▶ _Problem requirements_:
Give every line from the entries that contains "label".

Provided material Block Start

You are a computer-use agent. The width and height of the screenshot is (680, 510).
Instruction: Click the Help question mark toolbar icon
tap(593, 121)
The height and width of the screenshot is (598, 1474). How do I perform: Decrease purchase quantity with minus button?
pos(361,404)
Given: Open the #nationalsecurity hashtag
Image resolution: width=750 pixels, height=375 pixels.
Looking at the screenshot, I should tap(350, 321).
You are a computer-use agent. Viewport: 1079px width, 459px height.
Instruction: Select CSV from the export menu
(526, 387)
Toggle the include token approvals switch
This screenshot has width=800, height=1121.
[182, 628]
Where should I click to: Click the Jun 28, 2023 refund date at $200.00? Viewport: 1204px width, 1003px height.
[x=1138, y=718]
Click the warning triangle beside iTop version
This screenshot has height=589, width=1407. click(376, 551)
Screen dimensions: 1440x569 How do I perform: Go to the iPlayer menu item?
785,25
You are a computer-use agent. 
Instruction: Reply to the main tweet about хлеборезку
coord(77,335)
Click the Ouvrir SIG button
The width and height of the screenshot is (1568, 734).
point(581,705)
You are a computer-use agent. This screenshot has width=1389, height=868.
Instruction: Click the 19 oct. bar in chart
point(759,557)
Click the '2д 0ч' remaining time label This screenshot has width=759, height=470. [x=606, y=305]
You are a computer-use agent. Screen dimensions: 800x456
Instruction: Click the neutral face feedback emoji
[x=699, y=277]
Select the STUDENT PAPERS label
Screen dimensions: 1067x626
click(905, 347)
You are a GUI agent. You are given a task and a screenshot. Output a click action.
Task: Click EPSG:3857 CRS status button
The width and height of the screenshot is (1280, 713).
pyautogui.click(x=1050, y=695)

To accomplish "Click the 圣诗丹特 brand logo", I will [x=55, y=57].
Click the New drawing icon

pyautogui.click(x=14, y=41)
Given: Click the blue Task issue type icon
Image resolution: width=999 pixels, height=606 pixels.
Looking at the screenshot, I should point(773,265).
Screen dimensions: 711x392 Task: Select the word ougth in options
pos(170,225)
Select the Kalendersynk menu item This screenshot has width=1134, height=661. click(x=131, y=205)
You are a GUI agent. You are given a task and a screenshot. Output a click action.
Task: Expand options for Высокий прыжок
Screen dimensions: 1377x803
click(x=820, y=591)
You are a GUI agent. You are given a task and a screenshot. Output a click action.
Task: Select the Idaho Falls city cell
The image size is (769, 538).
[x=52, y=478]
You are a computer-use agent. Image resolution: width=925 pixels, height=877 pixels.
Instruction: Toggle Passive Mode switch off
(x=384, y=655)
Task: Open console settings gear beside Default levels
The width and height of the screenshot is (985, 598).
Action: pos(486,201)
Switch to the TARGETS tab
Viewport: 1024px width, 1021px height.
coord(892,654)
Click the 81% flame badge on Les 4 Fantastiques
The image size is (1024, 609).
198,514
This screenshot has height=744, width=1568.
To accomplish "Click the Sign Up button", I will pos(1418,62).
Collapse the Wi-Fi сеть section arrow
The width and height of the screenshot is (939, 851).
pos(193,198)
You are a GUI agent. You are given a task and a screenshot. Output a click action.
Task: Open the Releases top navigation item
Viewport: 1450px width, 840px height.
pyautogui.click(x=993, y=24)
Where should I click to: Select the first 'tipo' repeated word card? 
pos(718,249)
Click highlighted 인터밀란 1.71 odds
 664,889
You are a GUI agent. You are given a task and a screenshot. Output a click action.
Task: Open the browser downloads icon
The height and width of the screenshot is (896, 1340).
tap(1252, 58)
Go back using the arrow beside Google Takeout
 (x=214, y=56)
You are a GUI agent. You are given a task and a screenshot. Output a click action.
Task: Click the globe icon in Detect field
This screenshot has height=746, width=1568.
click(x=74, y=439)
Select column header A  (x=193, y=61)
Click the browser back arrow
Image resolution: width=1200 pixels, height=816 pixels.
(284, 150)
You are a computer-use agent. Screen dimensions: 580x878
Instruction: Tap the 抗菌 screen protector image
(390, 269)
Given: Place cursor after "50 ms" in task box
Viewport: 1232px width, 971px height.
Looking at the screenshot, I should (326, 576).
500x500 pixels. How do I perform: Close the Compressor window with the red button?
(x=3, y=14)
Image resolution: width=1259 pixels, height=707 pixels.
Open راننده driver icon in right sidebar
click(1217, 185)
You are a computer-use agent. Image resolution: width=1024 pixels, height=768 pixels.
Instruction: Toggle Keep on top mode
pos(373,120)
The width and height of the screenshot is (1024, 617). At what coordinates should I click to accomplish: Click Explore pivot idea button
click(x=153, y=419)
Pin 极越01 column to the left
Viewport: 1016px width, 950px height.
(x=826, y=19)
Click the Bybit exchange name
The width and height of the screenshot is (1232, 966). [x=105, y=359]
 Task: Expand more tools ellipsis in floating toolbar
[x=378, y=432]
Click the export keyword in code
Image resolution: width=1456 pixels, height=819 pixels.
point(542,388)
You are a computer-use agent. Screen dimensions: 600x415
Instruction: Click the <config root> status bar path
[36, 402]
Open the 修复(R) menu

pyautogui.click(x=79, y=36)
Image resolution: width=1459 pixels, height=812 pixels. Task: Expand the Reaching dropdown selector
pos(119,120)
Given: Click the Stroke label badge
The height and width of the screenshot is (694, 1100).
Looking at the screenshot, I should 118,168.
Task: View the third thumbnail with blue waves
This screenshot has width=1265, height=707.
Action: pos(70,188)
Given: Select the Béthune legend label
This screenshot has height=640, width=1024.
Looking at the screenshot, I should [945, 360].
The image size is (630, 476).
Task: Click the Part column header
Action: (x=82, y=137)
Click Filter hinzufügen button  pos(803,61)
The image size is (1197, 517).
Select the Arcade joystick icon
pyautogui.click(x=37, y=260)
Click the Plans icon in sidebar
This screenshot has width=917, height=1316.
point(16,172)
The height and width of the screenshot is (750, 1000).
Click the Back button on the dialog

Provided material Block End

▶ _Answer space_:
Click the '2д 0ч' remaining time label This screenshot has width=759, height=470. [x=606, y=305]
Select the STUDENT PAPERS label
Given: Click the Stroke label badge
Given: Select the Béthune legend label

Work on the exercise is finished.